▶ _Source data_:
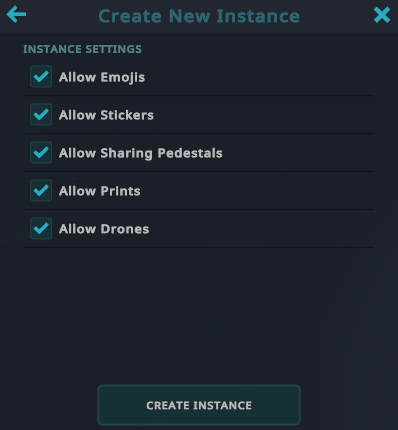The width and height of the screenshot is (398, 430).
Task: Disable the Allow Sharing Pedestals checkbox
Action: 41,153
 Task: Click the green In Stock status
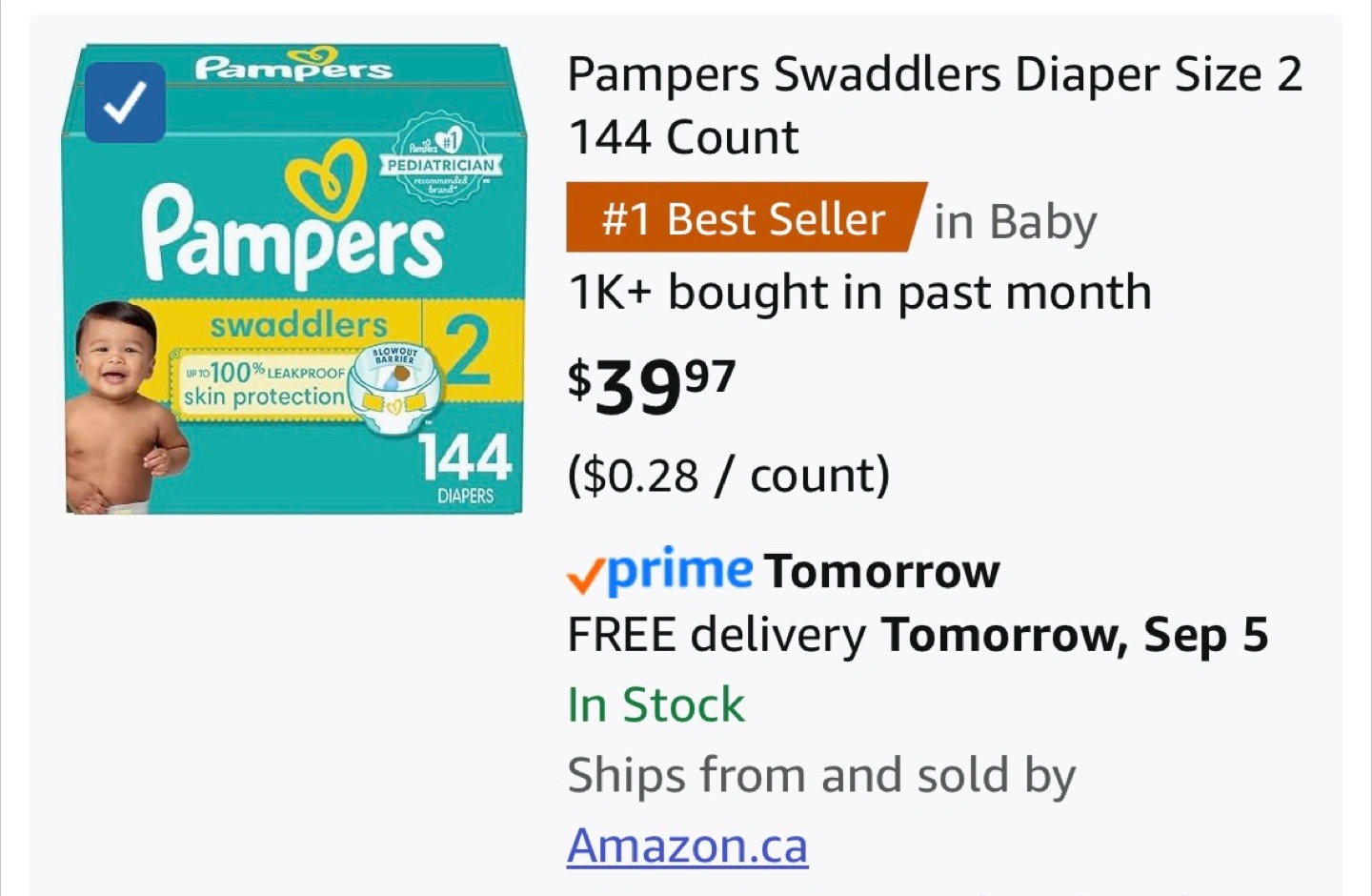coord(656,705)

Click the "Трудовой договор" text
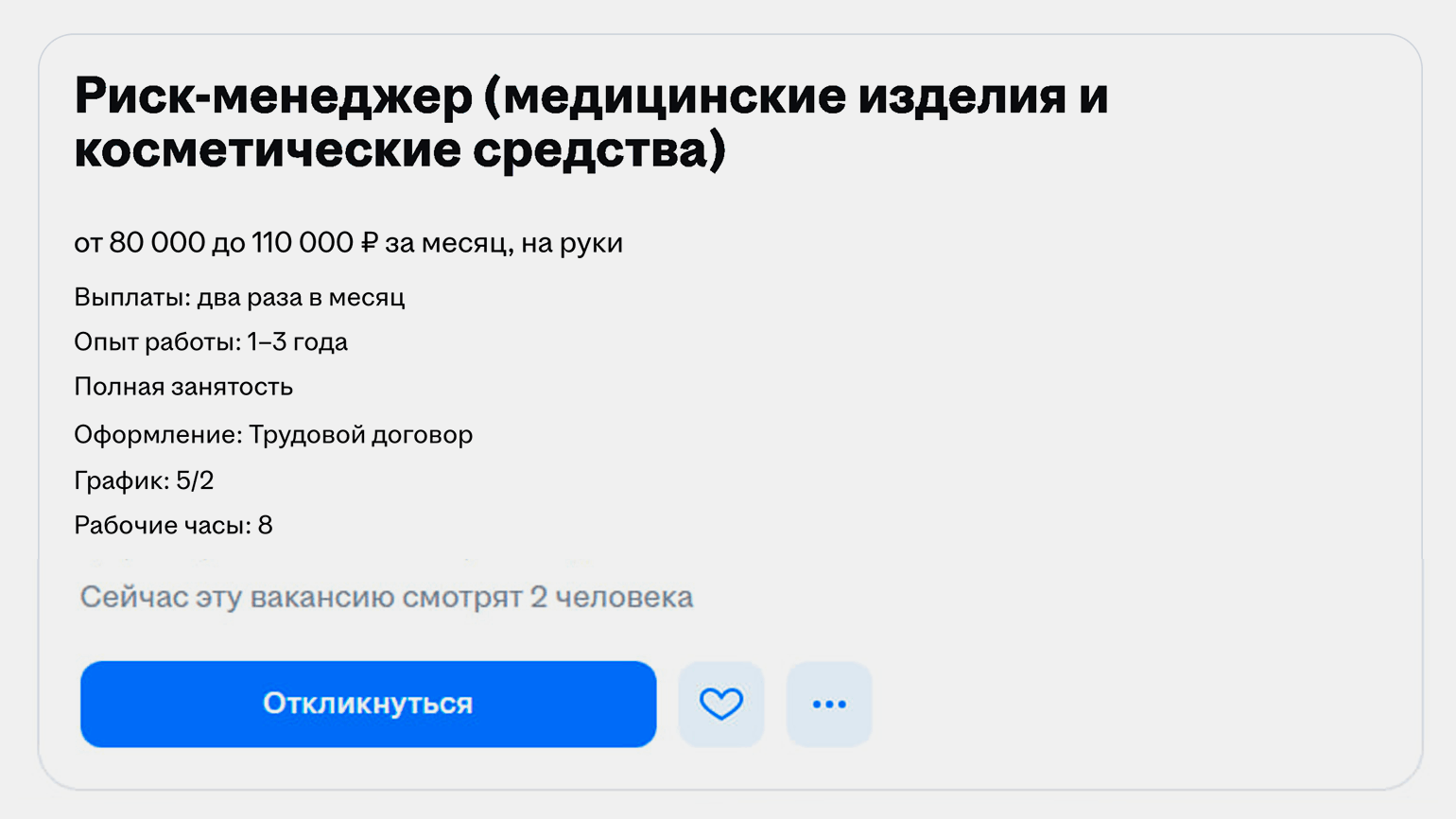click(x=360, y=434)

▶ _Task details_: Retype verbatim only the lines beginning with the line that contains "Task: Click the green In Stock status" and ending with the last line of the listing above; pictures are to be excluded.

▶ _Reply_:
 Task: Click the green In Stock status
coord(656,705)

Click the "Трудовой договор" text
click(x=360, y=434)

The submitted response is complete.